Looking at the issues of sustainability in the context of China today, it is of primary importance for outsiders to understand the following:

  • Historically, China’s issues of sustainability were not linked mainly to private consumption, as they are in the United States or Western Europe; they were linked to the industrial processes that are supporting China’s economic development model.
  • China does not see emissions as a “problem” that must be dealt with immediately . With economic growth still the priority , the country’s concerns with sustainability are focused on accessing and managing the resources that its cities will need to grow, while reducing the emissions that are contaminating its air, water, and soil.
  • The largest pressure China faces to solve sustainability issues will continue to come from within, as the next 25 years of growth will come from another 300 million moving to the city  .

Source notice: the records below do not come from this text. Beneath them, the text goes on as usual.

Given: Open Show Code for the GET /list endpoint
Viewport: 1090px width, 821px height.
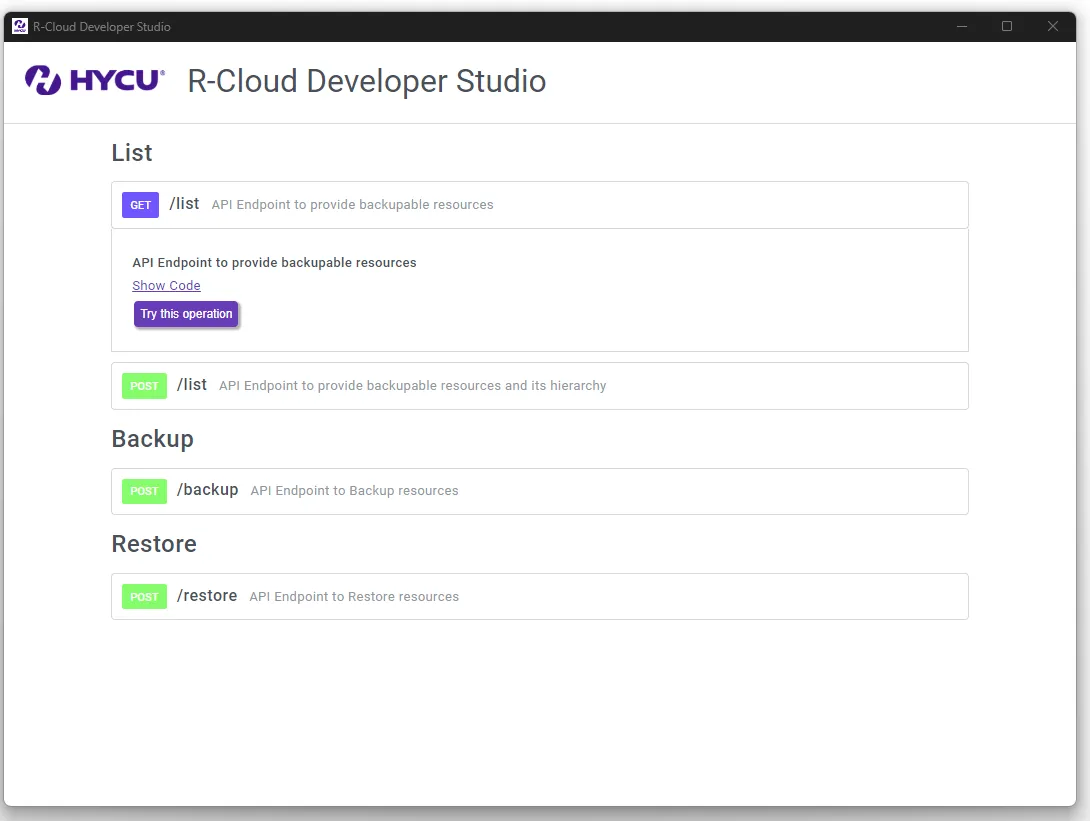Looking at the screenshot, I should [x=166, y=285].
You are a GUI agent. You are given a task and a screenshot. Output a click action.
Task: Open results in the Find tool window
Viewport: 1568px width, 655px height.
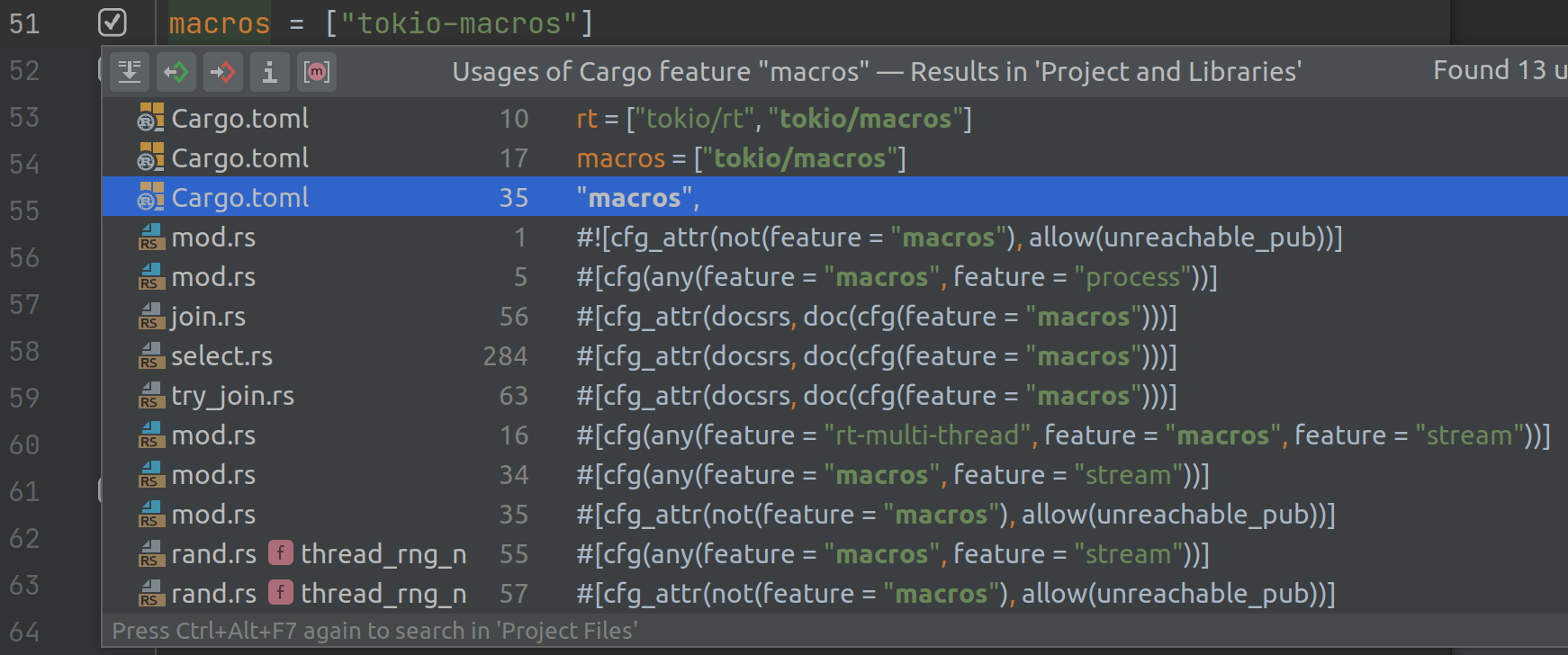129,71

Simply put, the issues that China faces are largely tied to economic development , the problems themselves are growing in size and frequency, and China will do what it takes to fix those problems in a way that considers the needs of its people first. These are also issues that will continue to be faced by India, Brazil, Nigeria, and the next generation of cities that will go through hyper-development over the next 25 years.   Leaders need to stop seeing sustainability in China as a threat to doing business , and begin seeing it as an opportunity to develop a portfolio of products and services that will support the urban centers supporting billions.

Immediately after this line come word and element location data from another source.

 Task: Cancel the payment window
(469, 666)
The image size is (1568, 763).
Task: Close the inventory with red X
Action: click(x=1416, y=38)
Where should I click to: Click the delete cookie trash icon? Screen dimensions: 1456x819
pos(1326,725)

Areas where there are immediate opportunities and need:

  1. Urban Planning – At the core of a sustainable city is the urban planning, and sustainable cities are often viewed as the only way that a population of 10 billion people on Earth could be sustained. They need to be dense. They need to be efficient with resources.  But more importantly they need to be places where people want to live, raise children, and invest in their communities.
  2. Energy distribution and efficiency – While the focus of many conversations in the energy industry is around cleaner energy supply, for China the real need is to drive efficiency through the grid – a grid that requires up to three times the amount of energy it takes Western markets to create one unit of GDP.
  3. Food safety – Whether it is through the acquisition of firms like Smithfield Foods, or through partnerships with IMB to create pork traceability programs, one of the key areas for improving the urban economy will be through food .  With an estimated 40-60% of China’s food lost before it reaches the tables of its consumers , it is an industry whose inefficiencies begin on the farm and continue through the entire food chain .
  4. Accessible and affordable healthcare – With China’s population graying, and its urban environments struggling to provide care to its sick and aged, mayors around the country are already looking to industry to bring solutions that build on top of the government’s own capacity to build care facilities .
  5. Efficient Transportation – As consumer demand for private vehicles continues to rise, a variety of alternatives are being developed to address the challenges. The automotive industry is focusing on broad innovations (including electro-mobility) to decrease fuel consumption and reduce the emissions of public and private vehicles. At the same time, advances in technology and investments in infrastructure have the opportunity to make public transport a more viable, efficient alternative.
  6. Waste Management – As China’s material consumption continues to increase, the level of waste production will only increase the amount of organic and inorganic waste that is entering landfills every day.

Where this gets exciting for those in China, is that once a product or service’s pilot project has proven itself in China, there will be an opportunity to scale to the country’s needs  through the markets of India, Brazil, Indonesia, and Nigeria .  These are the cities of the futures for hyper-urbanization, and will be critical players in a world where there are 6 billion urban consumers looking to live the “American Dream”. It’s a dream that is only possible through a new model, one that will be sketched out in China and fine-tuned over the next 35 years.